The first method we’ll study is "seismic refraction". In this method artificial seismic waves are generated and their arrivals back to the surface of the earth are observed and timed. The results are usually interpreted in terms of the subsurface distribution of wave velocities and hence of earth materials. Typical local goals would be estimation of water table depth and bedrock depth.

"Seismic reflection" is the second method we study. Here the ray paths of the seismic waves are primarily vertical and we look for echoes (reflections) from interfaces underground. This method is the mainstay of prospecting for oil and gas and also is the most important method in marine geophysics.

"Electrical resistivity" is our third method. We inject an electrical current into the ground and observe the voltages developed at the surface of the earth. The method is based on the fact that different earth materials vary in ability to transmit an electric current. Applications include distinguishing fresh groundwater from saline or clay from sand.

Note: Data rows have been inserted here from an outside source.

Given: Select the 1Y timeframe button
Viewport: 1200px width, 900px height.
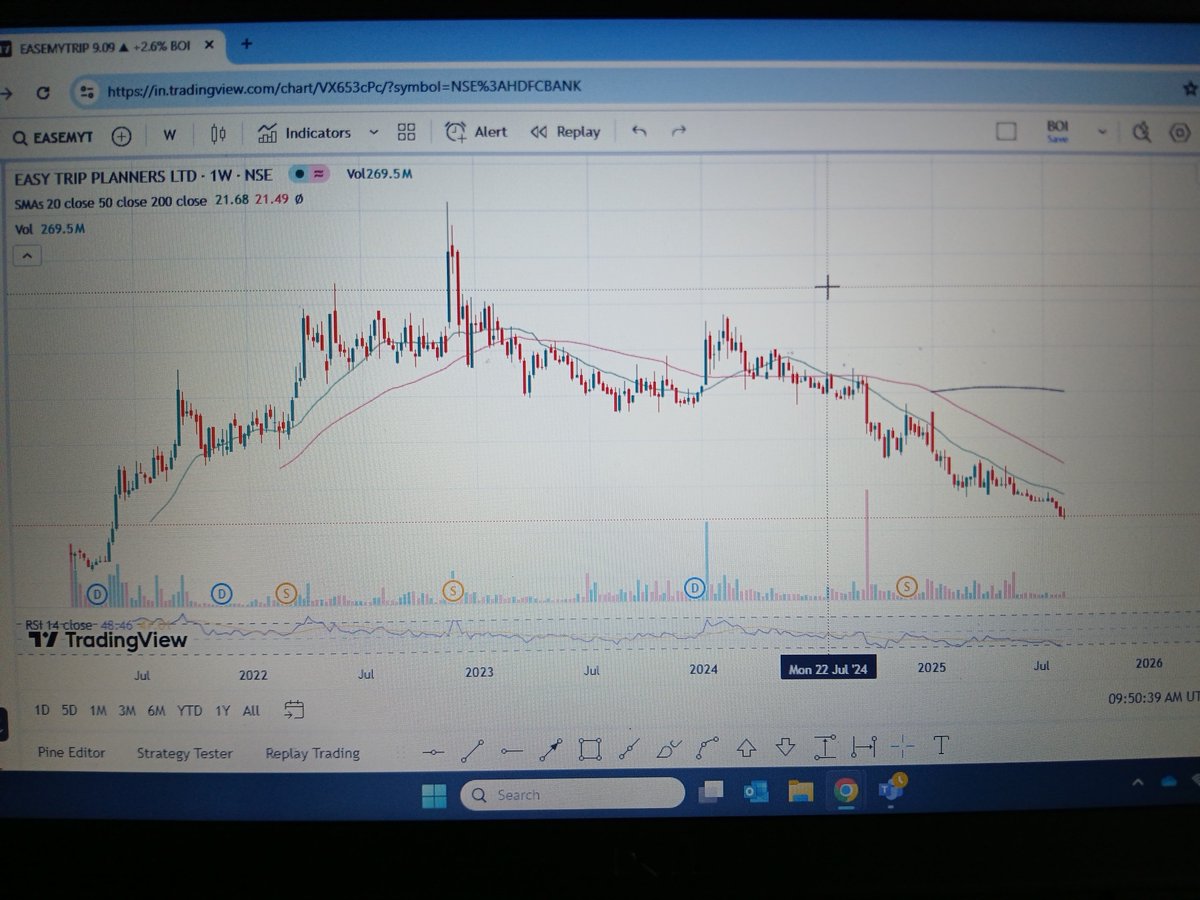Looking at the screenshot, I should 222,710.
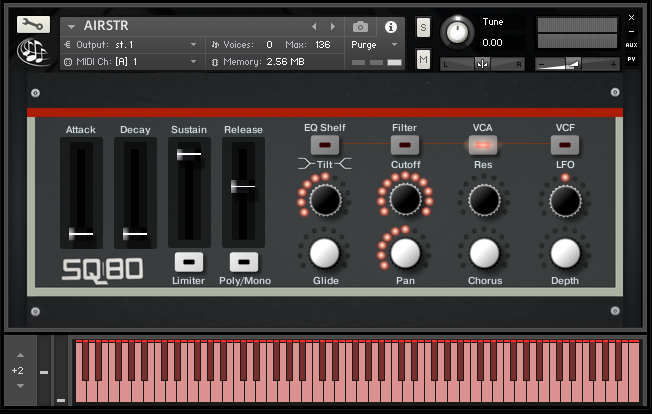Toggle the EQ Shelf switch
The image size is (652, 414).
324,145
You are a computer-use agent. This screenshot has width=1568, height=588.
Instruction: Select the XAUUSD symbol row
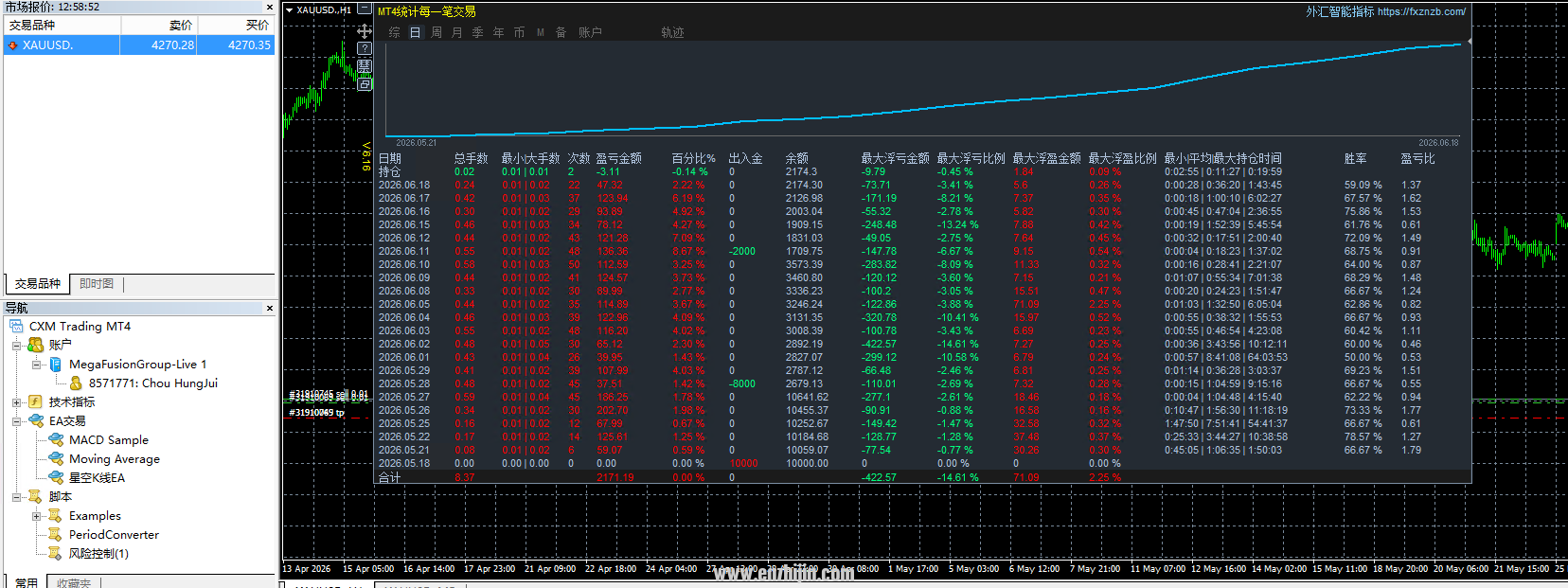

The "gravity" method is used to find anomalous buried masses and to estimate their sizes. In other words we measure the slight local variations in "g" that result from local density differences. In the fossil fuel business the method can be used to locate anticlinal and salt dome oil traps. In hydrology we can map buried valleys and other aquifers. We can even detect changes over time in groundwater levels.

"Magnetic field" measurements are the final method in this course. By measuring magnetic fields we can detect and trace igneous dikes, contacts, faults, foliation and other features of crystalline rock. We can locate drums of toxic waste, unexploded military ordnance and even map the walls and streets of buried cities.

The important electromagnetic methods such as ground-penetrating radar, magnetotellurics, VLF and so on are covered in ES934 or various spring semester short courses.